While assisting in the clinic, you notice a patient suddenly becomes unresponsive, is not breathing, and has no palpable pulse. After calling for help and activating the emergency response system, what is the NEXT best step you should take?
Check the patient's mouth for obstructions and remove if any are found.
Start cardiopulmonary resuscitation (CPR) with chest compressions.
Elevate the patient's legs to increase blood flow to the heart.
Wait for emergency medical services (EMS) to arrive before starting any intervention.

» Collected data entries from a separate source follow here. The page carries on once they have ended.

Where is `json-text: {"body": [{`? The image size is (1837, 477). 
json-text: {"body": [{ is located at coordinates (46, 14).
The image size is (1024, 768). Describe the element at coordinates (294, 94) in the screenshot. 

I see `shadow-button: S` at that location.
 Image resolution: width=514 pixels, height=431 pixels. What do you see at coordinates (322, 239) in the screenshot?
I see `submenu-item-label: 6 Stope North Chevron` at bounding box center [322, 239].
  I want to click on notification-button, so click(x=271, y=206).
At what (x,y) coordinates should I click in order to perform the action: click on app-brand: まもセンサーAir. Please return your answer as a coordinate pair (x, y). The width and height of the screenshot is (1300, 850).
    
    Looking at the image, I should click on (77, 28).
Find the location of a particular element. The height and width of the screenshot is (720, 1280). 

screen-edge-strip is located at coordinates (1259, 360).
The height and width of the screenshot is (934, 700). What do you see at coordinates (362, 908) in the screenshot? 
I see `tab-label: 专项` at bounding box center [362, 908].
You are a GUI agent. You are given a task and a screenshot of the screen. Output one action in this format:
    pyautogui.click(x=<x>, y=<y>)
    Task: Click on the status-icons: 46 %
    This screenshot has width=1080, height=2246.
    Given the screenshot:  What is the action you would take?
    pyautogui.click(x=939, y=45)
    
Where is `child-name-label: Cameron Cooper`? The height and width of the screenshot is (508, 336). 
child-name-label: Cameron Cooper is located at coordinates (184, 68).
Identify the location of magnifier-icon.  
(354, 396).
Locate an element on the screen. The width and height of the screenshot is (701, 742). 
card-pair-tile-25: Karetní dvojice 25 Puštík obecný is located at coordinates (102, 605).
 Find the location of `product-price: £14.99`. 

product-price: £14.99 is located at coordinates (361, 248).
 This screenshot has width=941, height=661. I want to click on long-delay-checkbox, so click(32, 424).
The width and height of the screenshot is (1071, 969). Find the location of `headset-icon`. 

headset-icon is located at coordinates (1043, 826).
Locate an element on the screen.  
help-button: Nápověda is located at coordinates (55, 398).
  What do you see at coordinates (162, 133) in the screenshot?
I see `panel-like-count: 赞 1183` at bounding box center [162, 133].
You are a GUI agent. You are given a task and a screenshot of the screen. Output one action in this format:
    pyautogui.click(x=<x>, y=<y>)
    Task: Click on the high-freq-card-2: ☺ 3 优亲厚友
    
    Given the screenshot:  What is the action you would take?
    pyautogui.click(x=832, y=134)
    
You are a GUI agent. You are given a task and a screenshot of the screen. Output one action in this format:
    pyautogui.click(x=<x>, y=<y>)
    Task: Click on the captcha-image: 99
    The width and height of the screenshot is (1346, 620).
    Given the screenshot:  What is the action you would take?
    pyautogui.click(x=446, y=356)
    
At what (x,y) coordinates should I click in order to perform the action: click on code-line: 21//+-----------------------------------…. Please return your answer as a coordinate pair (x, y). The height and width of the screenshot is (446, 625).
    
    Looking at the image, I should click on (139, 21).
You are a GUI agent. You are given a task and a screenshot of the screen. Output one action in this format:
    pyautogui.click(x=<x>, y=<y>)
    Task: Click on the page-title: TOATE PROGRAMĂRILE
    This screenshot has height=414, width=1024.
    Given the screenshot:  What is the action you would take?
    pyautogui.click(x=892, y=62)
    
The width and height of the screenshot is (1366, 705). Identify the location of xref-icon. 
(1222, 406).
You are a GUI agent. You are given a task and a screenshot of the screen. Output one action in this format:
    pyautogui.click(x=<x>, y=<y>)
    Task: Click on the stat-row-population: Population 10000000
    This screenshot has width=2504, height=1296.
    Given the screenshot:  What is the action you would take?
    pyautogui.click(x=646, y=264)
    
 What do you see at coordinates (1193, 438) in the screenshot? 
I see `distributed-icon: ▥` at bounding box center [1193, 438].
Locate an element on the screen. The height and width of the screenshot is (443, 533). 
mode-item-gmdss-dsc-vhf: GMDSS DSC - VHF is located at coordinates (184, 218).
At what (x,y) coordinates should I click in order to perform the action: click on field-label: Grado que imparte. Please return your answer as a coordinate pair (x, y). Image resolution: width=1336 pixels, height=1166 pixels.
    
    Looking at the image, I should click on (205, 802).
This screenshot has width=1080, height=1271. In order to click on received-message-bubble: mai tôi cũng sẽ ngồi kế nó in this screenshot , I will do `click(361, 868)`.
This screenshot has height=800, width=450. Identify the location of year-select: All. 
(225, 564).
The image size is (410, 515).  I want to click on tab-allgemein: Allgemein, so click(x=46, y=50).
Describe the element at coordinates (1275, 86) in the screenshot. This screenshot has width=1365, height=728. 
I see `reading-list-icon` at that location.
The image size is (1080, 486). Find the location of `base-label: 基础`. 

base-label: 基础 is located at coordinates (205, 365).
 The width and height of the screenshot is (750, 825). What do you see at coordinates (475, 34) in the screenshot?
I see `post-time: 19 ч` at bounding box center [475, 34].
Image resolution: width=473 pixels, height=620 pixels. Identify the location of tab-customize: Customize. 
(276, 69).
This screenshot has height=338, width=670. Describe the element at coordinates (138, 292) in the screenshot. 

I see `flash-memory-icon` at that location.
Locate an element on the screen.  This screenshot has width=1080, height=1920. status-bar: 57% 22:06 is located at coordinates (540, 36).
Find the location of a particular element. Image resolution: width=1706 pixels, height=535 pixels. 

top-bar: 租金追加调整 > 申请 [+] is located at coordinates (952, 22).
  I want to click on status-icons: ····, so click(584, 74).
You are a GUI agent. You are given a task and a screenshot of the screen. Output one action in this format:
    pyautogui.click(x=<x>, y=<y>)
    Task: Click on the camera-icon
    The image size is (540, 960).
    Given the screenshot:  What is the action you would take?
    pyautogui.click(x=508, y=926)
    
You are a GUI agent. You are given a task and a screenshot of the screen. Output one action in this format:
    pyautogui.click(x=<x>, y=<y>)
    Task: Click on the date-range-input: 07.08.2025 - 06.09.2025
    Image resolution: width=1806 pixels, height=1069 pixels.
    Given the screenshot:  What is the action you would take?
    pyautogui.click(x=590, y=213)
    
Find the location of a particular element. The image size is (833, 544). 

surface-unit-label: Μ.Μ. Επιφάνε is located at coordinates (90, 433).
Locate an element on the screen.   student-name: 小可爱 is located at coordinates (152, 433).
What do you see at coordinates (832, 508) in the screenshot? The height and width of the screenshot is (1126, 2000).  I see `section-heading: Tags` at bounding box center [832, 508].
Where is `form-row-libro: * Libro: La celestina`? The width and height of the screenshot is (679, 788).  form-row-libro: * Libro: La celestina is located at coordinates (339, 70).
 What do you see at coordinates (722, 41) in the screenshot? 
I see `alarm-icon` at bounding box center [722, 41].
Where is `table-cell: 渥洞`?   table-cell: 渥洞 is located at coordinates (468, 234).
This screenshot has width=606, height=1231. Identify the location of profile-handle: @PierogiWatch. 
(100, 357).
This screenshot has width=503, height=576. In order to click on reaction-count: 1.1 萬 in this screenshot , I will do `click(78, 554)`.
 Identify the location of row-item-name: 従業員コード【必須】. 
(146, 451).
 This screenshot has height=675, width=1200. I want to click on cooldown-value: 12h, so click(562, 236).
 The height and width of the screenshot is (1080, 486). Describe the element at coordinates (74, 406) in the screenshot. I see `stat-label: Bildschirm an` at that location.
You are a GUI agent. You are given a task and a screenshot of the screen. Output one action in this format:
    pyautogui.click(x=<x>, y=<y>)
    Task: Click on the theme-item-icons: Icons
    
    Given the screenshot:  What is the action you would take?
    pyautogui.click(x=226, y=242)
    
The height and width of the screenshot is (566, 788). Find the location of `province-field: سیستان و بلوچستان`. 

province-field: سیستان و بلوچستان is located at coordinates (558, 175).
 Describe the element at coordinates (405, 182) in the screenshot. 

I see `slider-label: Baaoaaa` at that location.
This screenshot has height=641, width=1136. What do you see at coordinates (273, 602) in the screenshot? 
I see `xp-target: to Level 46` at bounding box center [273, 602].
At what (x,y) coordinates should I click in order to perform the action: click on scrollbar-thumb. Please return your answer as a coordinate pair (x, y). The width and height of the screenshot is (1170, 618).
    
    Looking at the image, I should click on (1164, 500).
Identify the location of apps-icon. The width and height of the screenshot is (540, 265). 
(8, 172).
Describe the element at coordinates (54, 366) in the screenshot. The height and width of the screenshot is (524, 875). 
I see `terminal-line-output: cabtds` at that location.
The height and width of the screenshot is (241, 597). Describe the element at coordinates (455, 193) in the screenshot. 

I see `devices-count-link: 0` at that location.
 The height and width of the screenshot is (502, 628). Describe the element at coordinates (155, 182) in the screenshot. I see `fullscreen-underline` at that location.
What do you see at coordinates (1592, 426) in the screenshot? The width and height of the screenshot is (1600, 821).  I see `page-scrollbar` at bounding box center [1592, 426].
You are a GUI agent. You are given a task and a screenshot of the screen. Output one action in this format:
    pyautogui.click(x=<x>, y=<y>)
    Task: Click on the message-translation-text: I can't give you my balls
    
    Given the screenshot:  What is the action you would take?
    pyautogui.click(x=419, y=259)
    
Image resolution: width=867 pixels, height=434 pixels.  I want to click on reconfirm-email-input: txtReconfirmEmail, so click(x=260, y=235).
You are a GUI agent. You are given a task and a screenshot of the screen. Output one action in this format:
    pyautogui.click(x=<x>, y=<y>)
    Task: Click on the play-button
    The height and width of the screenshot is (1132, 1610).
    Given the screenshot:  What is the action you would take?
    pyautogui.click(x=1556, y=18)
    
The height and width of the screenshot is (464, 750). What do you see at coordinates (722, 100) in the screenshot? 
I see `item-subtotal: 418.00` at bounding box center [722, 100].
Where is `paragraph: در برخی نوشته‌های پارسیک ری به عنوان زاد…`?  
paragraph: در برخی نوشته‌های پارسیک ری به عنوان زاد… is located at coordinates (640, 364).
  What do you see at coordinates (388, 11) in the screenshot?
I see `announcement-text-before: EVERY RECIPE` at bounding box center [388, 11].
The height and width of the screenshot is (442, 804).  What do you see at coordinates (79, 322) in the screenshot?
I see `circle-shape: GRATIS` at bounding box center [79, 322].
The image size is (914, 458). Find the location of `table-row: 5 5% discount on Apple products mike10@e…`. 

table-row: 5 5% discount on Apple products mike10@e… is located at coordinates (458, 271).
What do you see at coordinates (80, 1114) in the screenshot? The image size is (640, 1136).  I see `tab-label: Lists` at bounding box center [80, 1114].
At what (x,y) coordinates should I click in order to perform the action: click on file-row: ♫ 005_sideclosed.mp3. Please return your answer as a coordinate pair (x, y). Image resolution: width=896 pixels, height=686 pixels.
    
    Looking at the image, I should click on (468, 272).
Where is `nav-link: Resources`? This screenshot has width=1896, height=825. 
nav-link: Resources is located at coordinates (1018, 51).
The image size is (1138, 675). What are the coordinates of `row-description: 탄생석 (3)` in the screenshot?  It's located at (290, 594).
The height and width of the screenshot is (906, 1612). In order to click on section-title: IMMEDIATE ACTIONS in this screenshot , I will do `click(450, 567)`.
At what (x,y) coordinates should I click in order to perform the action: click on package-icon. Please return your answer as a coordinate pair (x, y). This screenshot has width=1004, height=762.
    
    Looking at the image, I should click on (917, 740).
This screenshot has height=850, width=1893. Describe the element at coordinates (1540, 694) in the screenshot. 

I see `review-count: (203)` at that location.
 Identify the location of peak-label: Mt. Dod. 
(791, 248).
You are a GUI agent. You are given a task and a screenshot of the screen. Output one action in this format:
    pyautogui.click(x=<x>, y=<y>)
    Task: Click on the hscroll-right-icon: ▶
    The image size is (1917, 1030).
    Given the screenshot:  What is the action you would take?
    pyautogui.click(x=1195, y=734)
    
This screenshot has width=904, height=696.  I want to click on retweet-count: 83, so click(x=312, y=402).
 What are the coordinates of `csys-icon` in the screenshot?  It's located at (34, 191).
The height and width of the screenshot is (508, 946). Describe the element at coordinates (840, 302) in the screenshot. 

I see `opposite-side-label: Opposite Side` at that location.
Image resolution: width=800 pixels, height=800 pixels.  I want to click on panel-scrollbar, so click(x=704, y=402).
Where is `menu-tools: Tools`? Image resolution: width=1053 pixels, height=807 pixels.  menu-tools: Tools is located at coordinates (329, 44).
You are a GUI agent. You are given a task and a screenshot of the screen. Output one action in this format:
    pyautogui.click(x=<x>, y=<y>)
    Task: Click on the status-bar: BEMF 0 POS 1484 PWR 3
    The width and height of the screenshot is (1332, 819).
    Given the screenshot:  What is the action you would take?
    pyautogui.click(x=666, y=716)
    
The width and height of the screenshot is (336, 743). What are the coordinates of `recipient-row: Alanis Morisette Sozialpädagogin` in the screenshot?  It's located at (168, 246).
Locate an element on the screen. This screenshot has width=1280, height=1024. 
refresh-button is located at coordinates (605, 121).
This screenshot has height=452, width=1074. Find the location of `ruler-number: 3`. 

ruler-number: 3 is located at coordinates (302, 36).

Immediate commencement of chest compressions is crucial for a patient in cardiac arrest. This action maintains blood circulation, delivering essential oxygen to vital organs like the brain and heart. According to American Heart Association (AHA) guidelines, the sequence for CPR is C-A-B (Compressions, Airway, Breathing), prioritizing immediate chest compressions to minimize any delay. Elevating the patient's legs (Trendelenburg position) is not recommended as it has not been proven beneficial for cardiac arrest and may interfere with resuscitation efforts. Waiting for EMS without providing immediate intervention will lead to a poor outcome due to a lack of oxygen for vital organs. While checking the airway for obstructions is a vital part of CPR, it is performed after starting the initial cycle of chest compressions and before administering rescue breaths.